Ковалевский не давал читателям ответ, насколько скоро континентальный дуализм сменится полноценным союзом европейских государств. Однако он полагал, что формальное объединение, разумеется без создания наднационального правительства, вполне реальный геополитический проект. Создание такого союза было не только способно сохранить и упрочить международный мир, но и упорядочить развитие мировой торговли и промышленности. Межгосударственные конфликты, гражданские войны, центробежные тенденции, которые продолжали сотрясать Старый Свет, виделись ученому временной и досадной помехой объективному стремлению европейских стран к объединению. В пользу реальности этого процесса свидетельствовали - развитие третейского разбирательства, плодотворная работа двух мирных Гаагских конференций, распространение пацифистских идей в обществе и политических кругах. Таким образом, по мнению Ковалевского, «политическая эволюция народов и государств сказывается не в одном только смягчении ужасов войны, но и во все более и более частой замене ее соглашением заинтересованных сторон при прямом или косвенном участии всех, некоторых или одного какого-либо члена международного союза» [там же, с. 255-256].
Политический прогресс означал и изменение образа врага. Если на заре человеческой истории государственная власть видела врага в любом проявлении политической независимости, то по мере общественно-политического развития это понятие стало употребляться лишь по отношению к враждующим участникам военных действий. Одновременно в политическое сознание пришло четкое
понимание того, что жертвовать «благами мира» можно лишь в исключительных случаях, когда под угрозой находится государственная самостоятельность и целостность [14, с. 256-257].
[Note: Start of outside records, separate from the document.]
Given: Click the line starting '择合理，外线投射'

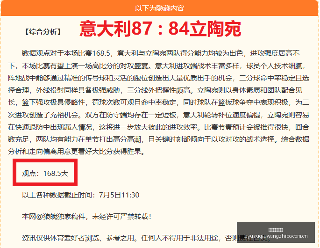Looking at the screenshot, I should click(155, 90).
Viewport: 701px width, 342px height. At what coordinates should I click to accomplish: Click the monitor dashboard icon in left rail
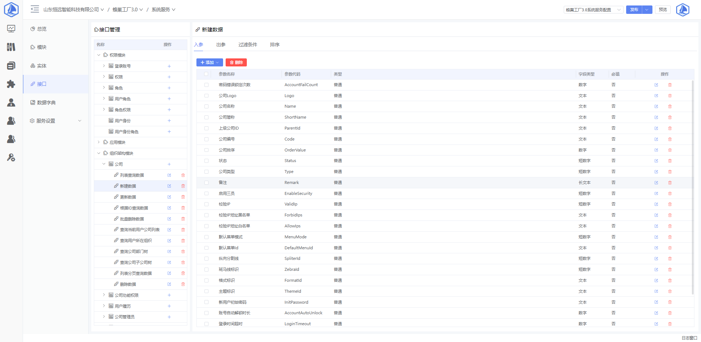(x=11, y=28)
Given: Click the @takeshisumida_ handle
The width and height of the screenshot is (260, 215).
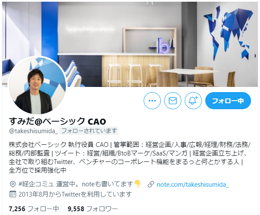Looking at the screenshot, I should (x=33, y=131).
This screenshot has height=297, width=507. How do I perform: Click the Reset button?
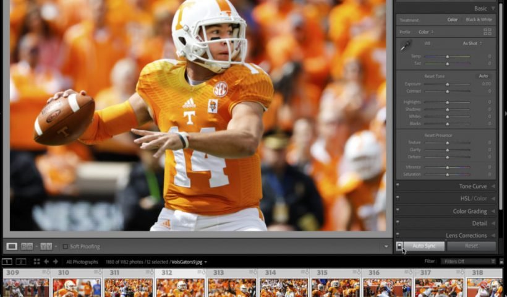pos(471,246)
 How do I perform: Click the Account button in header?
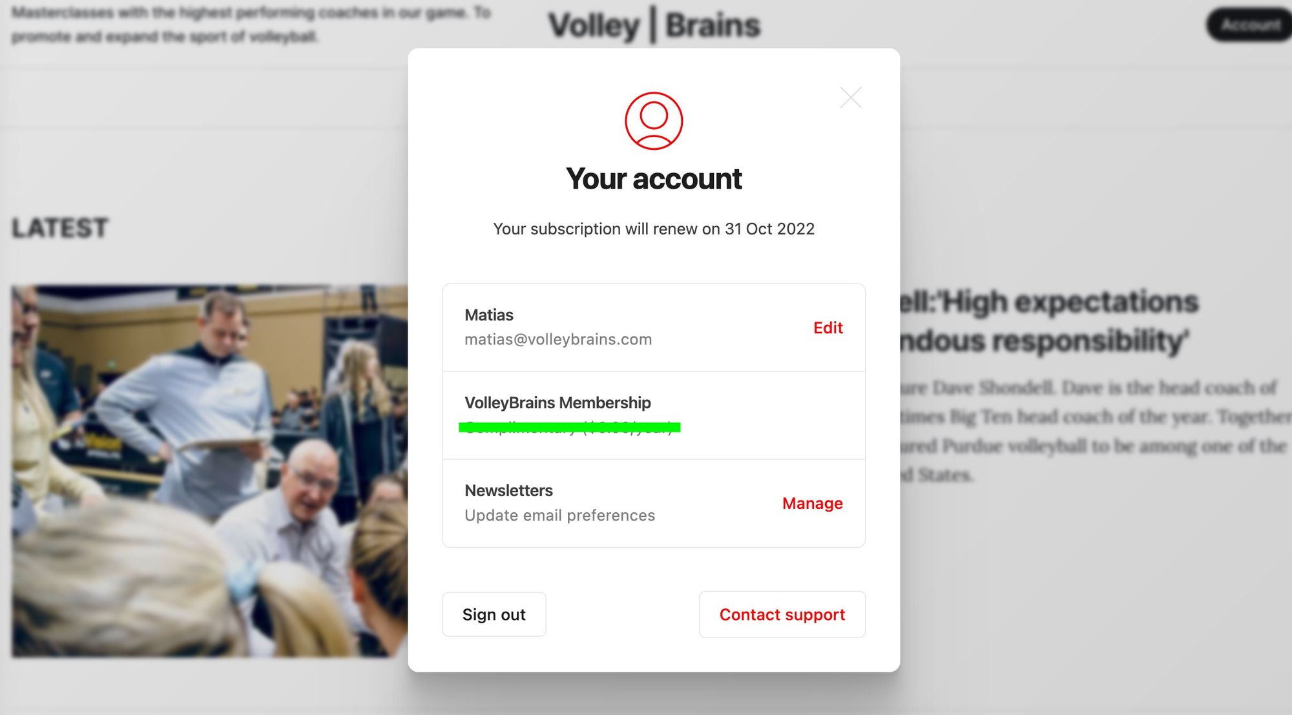1250,25
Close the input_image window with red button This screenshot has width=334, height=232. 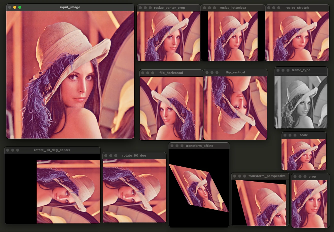pos(10,7)
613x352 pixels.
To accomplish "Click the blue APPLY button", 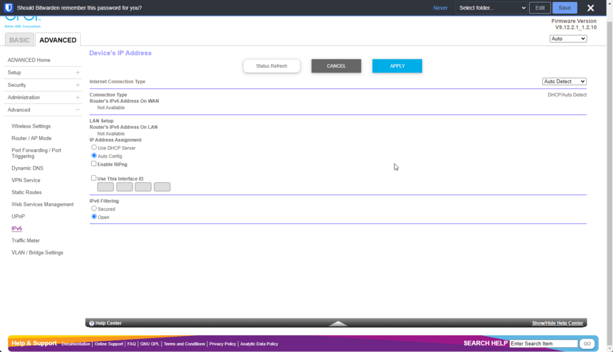I will pyautogui.click(x=397, y=66).
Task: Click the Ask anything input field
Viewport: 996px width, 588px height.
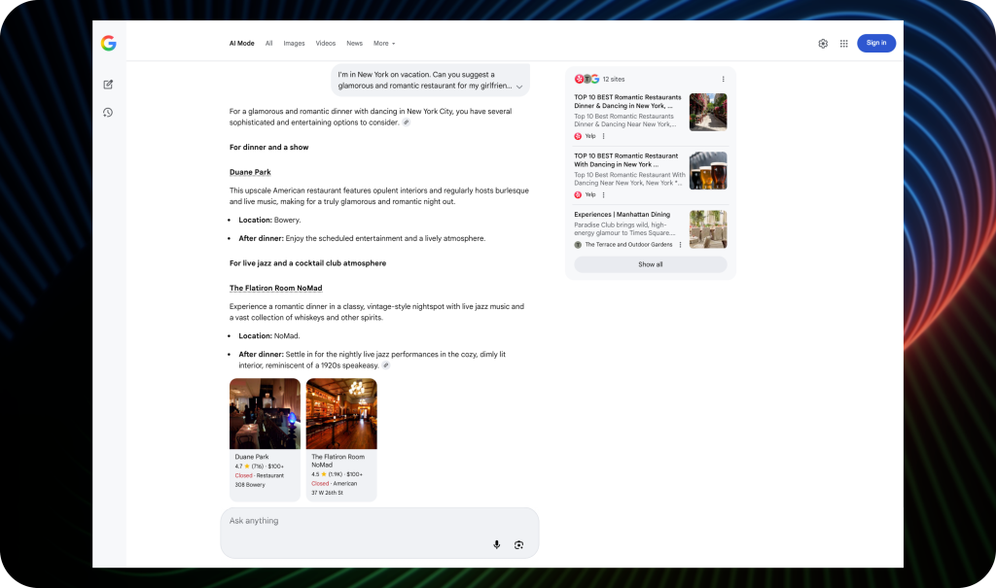Action: pyautogui.click(x=360, y=521)
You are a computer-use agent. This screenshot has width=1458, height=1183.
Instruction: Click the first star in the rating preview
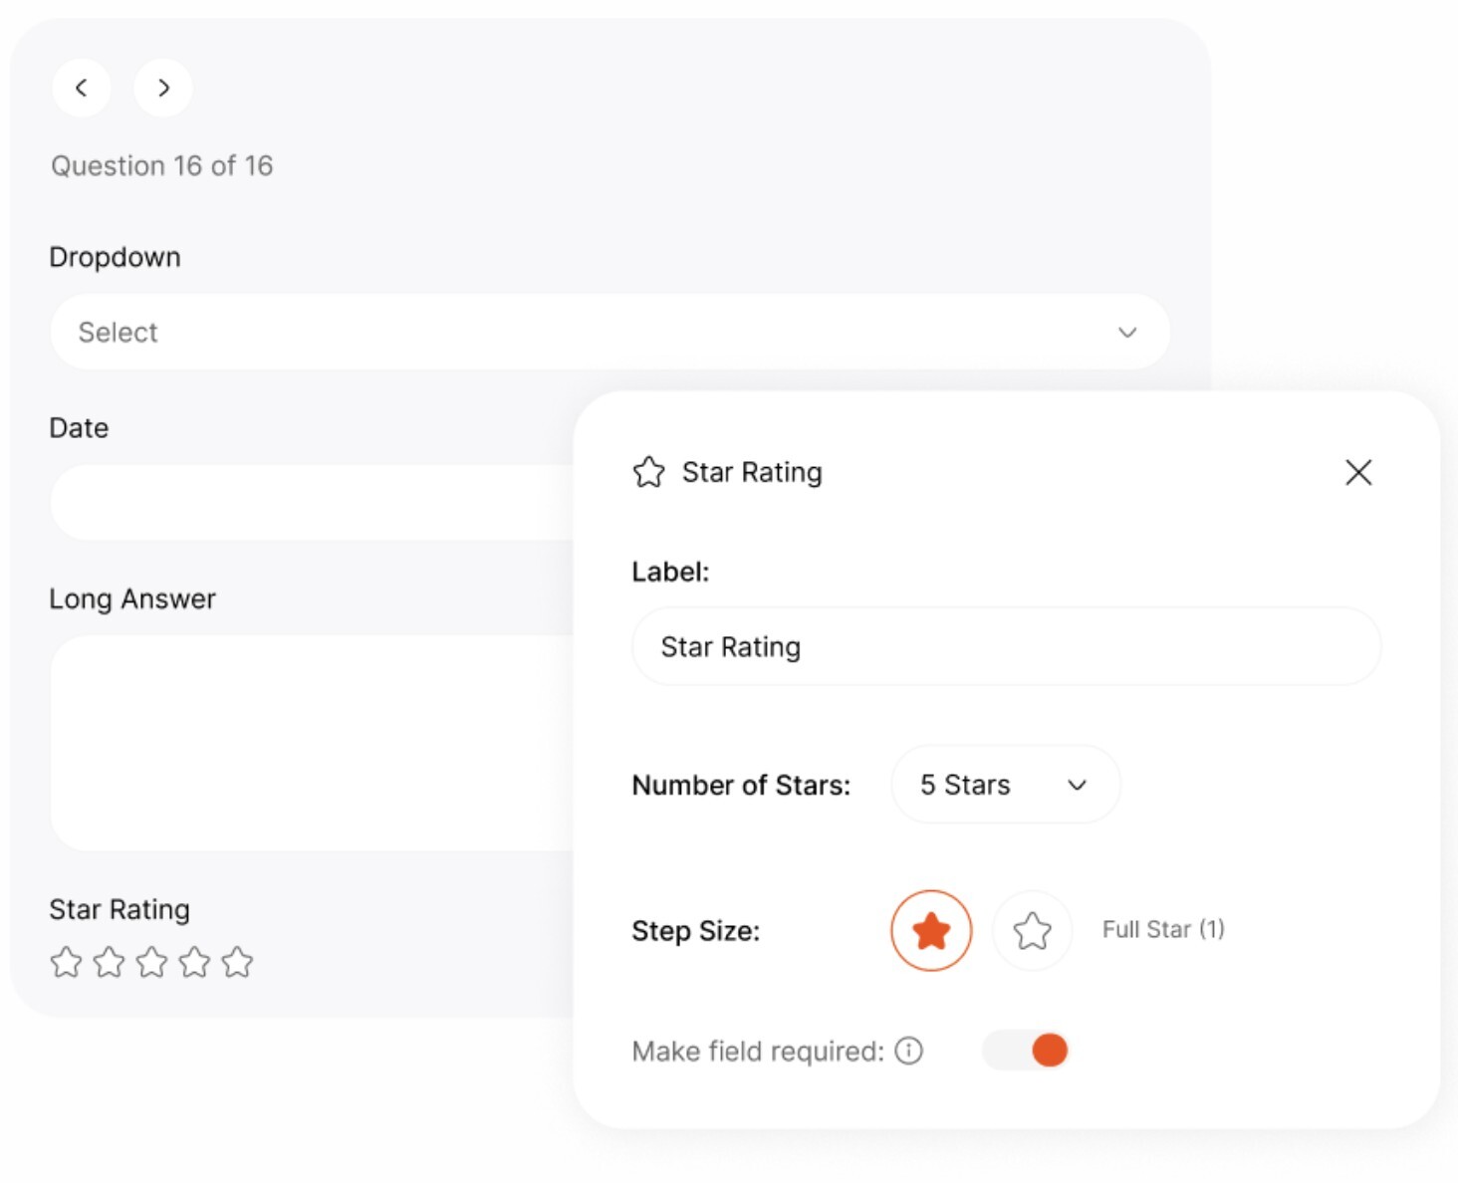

Важнейшим условием обеспечения международного мира Ковалевский считал свободу торговли. Протекционистская политика и торговая автаркия таили в себе «семя международных раздоров и войн». Если столкновения между государствами зачастую вызывались борьбой за новые рынки сбыта, то для их прекращения, естественным образом, следовало проводить политику «открытых дверей». Вовлеченность в мировой хозяйственный оборот сама по себе обеспечивала не только большую экономическую свободу, но и враждебное отношение к открытым нарушениям мира. «Судьбы мира, - констатировал автор, - таким образом, тесно сплетены с судьбами торговли» [там же, с. 257].
В своих прогнозах политического будущего человечества ученый был демонстративно оптимистичен. Политический прогресс, в конечном счете, приведет не к созданию мирового государства, а «автономных политических тел», вступавших между собой в постоянные союзы или федерации и «побуждаемых к сохранению мира хозяйственным расчетом, заботой о возможном развитии своего производства путем расширения обменов». Международный союз опирался бы на существование автономных государств, скрепленных не столько единством языка или веры, сколько единым историческим прошлым и общностью интересов. Каждое и этих «автономных тел», федеративное или централизованное, должно функционировать на принципах народного представительства и соблюдения прав человека. «Будущее рисуется мне, - с воодушевлением писал Ковалевский, - .в форме прочной гармонии не только частных лиц и отдельных групп, входящих в состав единого национального и государственного целого, но и как постоянное согласие и взаимное содействие в мировом хозяйстве самостоятельных государств и их союзов» [там же, с. 258-259].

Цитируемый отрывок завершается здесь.